Top of Records to process

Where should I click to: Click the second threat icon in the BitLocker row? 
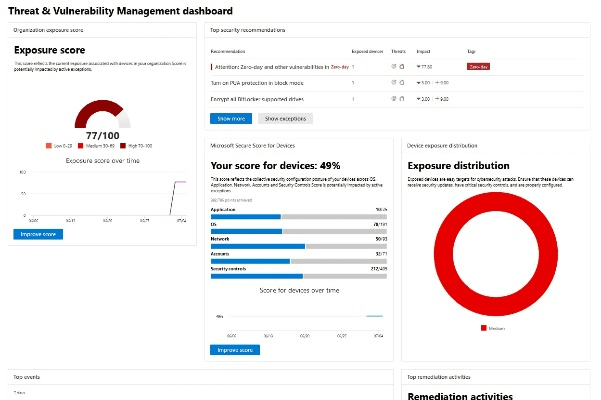[x=402, y=99]
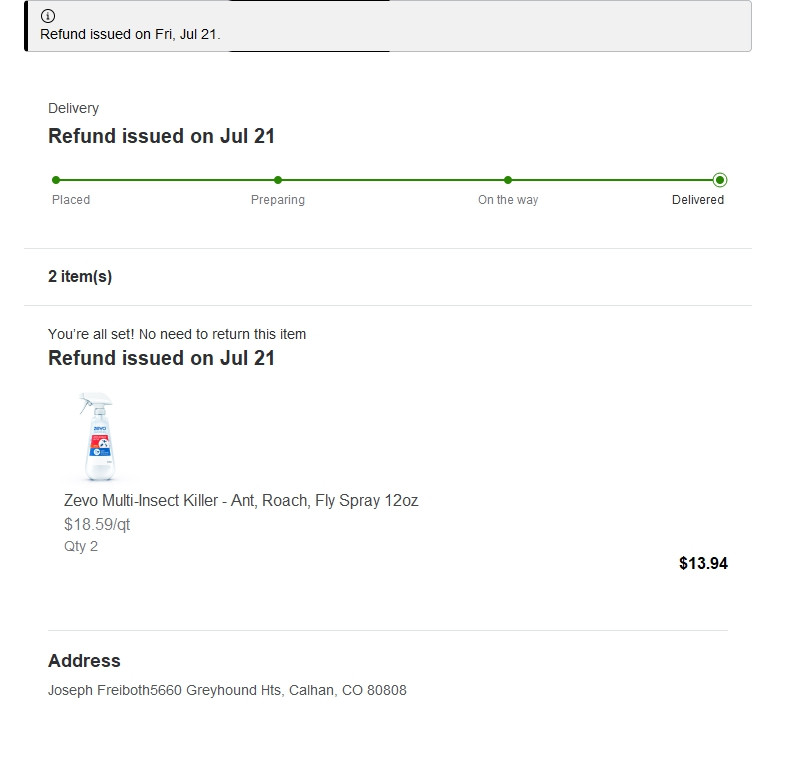
Task: Click the Delivered step label
Action: pos(698,200)
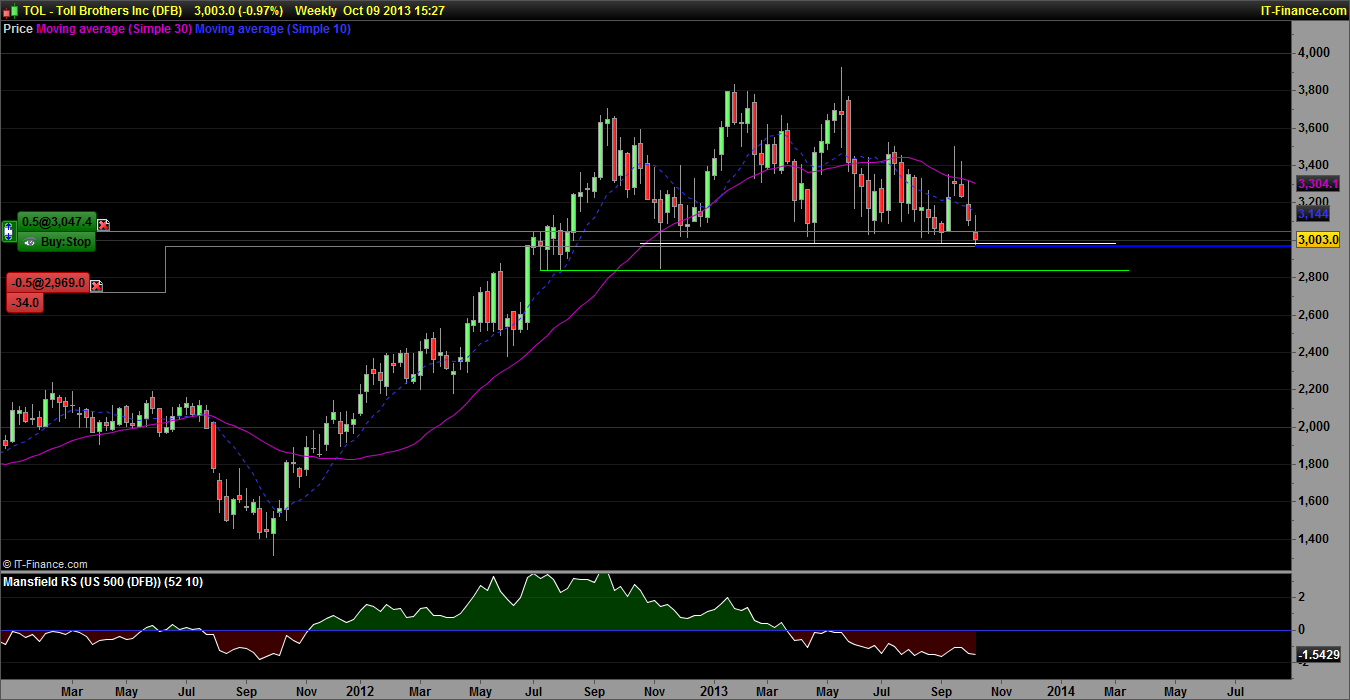Screen dimensions: 1350x700
Task: Click the Mansfield RS (US 500) indicator title
Action: (x=104, y=582)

Bottom of Records to process

• **Task to carry out**
Each word of the data should be repeated exactly, and the pictures left out.

• **Answer to this exercise**
Where should I click to: Click the second threat icon in the BitLocker row? 
[x=402, y=99]
Task: Click the Delivered step label
Action: pos(698,200)
Screen dimensions: 1350x700
Task: Click the Mansfield RS (US 500) indicator title
Action: (x=104, y=582)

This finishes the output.